Sue Holderness and William Gaminara star in Adrian Brown’s production of a newly rediscovered comedic gem by acclaimed 20th century playwright Terence Rattigan.
In wartime London, widow Olivia Brown is overjoyed by the news that her son, 17-year-old Michael, has returned from Canada after an absence of five years. However, the situation is complicated by Olivia’s ongoing affair with steel magnate and Cabinet minister Sir John Fletcher, whose government post makes it impossible for him to divorce his wife until the end of the war. Michael, who has become an idealistic young socialist, is horrified to discover that his mother is ‘living in sin’ with a man who represents everything he abhors, but despite the tension the atmosphere is one of light-hearted and well-crafted social comedy.

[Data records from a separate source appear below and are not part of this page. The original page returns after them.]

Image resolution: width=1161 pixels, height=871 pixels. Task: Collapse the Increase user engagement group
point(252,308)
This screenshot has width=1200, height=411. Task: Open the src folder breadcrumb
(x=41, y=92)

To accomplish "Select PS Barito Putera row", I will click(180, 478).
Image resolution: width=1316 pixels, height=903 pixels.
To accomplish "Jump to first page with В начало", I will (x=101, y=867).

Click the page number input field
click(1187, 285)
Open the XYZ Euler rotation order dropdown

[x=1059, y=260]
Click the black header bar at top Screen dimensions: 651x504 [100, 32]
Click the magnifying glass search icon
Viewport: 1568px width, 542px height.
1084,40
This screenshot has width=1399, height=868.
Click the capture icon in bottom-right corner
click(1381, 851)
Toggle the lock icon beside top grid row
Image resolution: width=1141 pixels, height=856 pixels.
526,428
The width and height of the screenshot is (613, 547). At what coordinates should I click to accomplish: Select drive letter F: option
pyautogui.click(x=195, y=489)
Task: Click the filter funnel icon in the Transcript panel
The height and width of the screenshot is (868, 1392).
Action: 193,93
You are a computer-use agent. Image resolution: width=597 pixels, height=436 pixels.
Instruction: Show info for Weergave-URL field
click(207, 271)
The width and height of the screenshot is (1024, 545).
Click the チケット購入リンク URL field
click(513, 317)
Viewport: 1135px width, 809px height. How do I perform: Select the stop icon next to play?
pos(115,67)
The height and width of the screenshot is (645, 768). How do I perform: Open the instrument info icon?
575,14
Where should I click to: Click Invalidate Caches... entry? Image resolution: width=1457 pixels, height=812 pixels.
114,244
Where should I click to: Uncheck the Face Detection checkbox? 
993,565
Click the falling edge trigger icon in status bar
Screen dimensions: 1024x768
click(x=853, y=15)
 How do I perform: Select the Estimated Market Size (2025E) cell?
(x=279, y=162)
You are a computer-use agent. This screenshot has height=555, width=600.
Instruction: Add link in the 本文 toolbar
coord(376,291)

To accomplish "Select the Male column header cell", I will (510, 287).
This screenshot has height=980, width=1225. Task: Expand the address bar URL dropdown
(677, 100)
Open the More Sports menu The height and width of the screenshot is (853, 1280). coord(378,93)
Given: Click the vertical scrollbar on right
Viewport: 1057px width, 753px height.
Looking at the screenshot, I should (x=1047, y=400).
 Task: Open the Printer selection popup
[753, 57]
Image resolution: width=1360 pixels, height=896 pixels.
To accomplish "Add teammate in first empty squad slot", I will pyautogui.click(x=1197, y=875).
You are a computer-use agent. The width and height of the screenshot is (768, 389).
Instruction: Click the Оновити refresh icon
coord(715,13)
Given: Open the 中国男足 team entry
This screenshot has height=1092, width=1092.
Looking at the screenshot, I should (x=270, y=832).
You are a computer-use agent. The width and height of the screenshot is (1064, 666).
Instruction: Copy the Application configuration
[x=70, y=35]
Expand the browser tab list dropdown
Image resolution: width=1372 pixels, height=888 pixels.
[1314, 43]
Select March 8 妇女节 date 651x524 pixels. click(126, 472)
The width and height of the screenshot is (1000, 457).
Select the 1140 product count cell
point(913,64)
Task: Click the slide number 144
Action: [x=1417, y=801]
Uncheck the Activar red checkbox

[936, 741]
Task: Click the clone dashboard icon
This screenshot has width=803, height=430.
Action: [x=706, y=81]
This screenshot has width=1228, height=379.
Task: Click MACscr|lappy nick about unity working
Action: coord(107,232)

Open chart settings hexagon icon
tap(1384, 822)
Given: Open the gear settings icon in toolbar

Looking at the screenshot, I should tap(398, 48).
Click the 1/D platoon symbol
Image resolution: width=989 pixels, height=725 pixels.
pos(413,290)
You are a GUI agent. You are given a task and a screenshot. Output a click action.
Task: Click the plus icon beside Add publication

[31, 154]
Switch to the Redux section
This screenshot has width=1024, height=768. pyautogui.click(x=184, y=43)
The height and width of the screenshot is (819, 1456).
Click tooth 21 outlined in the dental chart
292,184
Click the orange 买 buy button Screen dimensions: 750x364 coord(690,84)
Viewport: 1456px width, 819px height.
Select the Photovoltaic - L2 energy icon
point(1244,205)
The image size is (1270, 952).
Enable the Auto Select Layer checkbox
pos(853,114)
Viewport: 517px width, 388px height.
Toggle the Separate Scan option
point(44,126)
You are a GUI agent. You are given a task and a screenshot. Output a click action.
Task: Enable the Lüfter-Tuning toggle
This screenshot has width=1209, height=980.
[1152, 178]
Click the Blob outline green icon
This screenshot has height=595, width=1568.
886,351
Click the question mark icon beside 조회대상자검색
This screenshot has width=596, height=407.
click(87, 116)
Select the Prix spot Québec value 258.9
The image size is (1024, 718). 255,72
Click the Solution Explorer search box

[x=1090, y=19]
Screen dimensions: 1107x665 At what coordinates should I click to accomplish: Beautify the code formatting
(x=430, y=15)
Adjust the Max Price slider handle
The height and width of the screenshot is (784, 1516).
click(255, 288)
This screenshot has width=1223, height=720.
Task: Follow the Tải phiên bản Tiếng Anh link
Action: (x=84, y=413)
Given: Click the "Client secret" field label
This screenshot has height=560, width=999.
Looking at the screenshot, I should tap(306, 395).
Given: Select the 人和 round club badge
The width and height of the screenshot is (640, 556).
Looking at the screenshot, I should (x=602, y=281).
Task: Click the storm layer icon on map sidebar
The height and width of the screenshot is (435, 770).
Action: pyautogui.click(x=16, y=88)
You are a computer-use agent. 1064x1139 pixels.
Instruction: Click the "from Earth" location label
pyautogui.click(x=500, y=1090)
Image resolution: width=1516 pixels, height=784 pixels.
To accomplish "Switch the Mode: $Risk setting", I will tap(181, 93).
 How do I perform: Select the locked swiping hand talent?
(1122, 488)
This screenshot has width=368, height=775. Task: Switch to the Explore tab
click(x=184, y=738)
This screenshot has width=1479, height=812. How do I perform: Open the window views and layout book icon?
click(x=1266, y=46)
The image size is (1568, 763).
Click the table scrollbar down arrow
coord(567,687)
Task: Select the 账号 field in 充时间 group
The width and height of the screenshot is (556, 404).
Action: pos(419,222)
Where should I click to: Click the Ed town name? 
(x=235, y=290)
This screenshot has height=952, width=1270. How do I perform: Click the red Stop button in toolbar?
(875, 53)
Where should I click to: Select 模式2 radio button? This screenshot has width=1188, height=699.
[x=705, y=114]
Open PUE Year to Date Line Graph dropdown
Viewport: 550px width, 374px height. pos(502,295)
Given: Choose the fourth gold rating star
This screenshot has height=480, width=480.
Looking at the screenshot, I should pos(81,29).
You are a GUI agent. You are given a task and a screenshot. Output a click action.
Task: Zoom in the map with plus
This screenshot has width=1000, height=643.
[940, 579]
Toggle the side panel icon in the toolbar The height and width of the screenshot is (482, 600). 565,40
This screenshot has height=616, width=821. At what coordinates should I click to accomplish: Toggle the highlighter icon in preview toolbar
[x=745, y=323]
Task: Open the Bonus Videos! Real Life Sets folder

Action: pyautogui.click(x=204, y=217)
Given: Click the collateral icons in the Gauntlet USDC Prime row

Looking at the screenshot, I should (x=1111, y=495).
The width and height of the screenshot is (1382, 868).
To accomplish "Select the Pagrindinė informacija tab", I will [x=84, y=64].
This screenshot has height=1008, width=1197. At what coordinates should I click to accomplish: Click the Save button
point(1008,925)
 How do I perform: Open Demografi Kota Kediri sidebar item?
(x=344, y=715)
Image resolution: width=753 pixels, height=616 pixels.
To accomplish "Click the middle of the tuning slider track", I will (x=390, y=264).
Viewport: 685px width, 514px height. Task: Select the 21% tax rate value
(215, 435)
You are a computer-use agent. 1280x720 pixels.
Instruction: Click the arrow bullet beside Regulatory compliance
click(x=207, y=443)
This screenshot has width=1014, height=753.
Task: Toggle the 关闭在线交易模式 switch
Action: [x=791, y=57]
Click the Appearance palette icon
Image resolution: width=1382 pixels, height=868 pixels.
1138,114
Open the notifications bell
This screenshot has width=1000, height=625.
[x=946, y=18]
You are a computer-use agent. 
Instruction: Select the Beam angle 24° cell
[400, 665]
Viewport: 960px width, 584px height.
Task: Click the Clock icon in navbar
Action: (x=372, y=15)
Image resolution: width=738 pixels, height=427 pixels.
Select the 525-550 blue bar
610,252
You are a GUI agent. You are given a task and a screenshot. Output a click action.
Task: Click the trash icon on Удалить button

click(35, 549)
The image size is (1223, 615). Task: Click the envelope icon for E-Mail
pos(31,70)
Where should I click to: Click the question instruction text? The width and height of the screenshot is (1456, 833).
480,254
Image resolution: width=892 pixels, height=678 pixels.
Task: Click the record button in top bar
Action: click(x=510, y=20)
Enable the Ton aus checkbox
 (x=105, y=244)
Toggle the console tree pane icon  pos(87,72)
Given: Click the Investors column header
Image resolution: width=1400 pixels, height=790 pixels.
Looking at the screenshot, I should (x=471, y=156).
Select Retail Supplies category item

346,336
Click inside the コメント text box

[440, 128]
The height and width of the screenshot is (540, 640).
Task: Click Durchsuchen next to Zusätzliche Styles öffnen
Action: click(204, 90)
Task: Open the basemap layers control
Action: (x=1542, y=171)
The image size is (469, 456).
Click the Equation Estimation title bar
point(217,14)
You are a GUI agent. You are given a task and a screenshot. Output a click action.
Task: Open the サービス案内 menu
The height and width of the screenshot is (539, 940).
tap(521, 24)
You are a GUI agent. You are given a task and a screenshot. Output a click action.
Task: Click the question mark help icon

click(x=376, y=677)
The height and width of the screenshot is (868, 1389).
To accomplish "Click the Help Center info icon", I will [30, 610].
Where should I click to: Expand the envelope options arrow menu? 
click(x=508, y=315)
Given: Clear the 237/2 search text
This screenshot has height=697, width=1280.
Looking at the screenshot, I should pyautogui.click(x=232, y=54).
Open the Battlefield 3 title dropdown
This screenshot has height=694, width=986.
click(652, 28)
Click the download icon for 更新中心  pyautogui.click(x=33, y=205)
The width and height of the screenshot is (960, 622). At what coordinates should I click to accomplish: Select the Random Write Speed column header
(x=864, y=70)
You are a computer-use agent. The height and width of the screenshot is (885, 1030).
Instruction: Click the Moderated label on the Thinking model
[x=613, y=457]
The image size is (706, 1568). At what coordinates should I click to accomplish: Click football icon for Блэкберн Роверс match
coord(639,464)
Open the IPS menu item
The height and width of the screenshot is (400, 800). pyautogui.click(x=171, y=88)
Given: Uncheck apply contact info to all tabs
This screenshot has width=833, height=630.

Less Than Kind was written in 1944, but was substantially altered before being performed under a different title and widely disparaged by critics. Last year it was staged in its original form for the first time ever by Planet Theatre as a touring production directed by Rattigan’s friend Adrian Brown. Now Brown’s production is back, with Sara Crowe and Michael Simkins replaced by Holderness (known for her performance on Only Fools and Horses) and Gaminara (of Silent Witness fame) in the leading roles. Both give admirable performances; Holderness is superficially charming and cynical but also reveals the depth of Olivia’s character, while Gaminara’s portrayal of John is both sympathetic and hilarious, and the two together are highly entertaining. However, the real comedy lies in Olivia’s relationship with Michael, played by David Osmond. In particular, Michael’s recasting of his ‘poor old Mum’ as a helpless victim in spite of her protestations to the contrary, and his subsequent Hamlet-esque delusions about her relationship with John, were among the highlights of a production that frequently caused its audience to laugh out loud.
Nowadays Rattigan (1911-1977) is perhaps best known for his 1952 play The Deep Blue Sea, which in 2011 was adapted into a film starring Rachel Weisz and Tom Hiddleston. The contrast between the dark comedy and emotional intensity of the later play and the altogether gentler wit of Less Than Kind demonstrates Rattigan’s versatility as a playwright, but both display his gift for believable dialogue punctuated by snappy one-liners and the perfect timing that creates hilarious moments of dramatic irony. Also deserving of praise are Greca Redwood-Jones’ set design and Howard Hudson’s lighting, which greatly added to the overall impression that this apparently comfortable world is actually in the midst of a terrible war. More than once smoke and searchlights were visible through a gap in the ceiling of Olivia’s glamorous flat while air raid sirens blared from offstage, resulting in a production that was firmly grounded in its historical setting while at the same time not being overwhelmed by it. Occasionally the balance tips slightly too far, most obviously in the sometimes lengthy airing of John and Michael’s political differences, which 70 years on no longer have the same immediacy or relevance as when the play was first written, but this should not inhibit audiences’ enjoyment too much when the general themes are so universal.
Because of its previous success, Less Than Kind will follow its run at the Oxford Playhouse with performances at theatres across the country, including Salisbury, Brighton, Richmond, York, Cheltenham, and Aylesbury. More information can be found on Planet Theatre’s website – http://www.planettheatreproductions.com.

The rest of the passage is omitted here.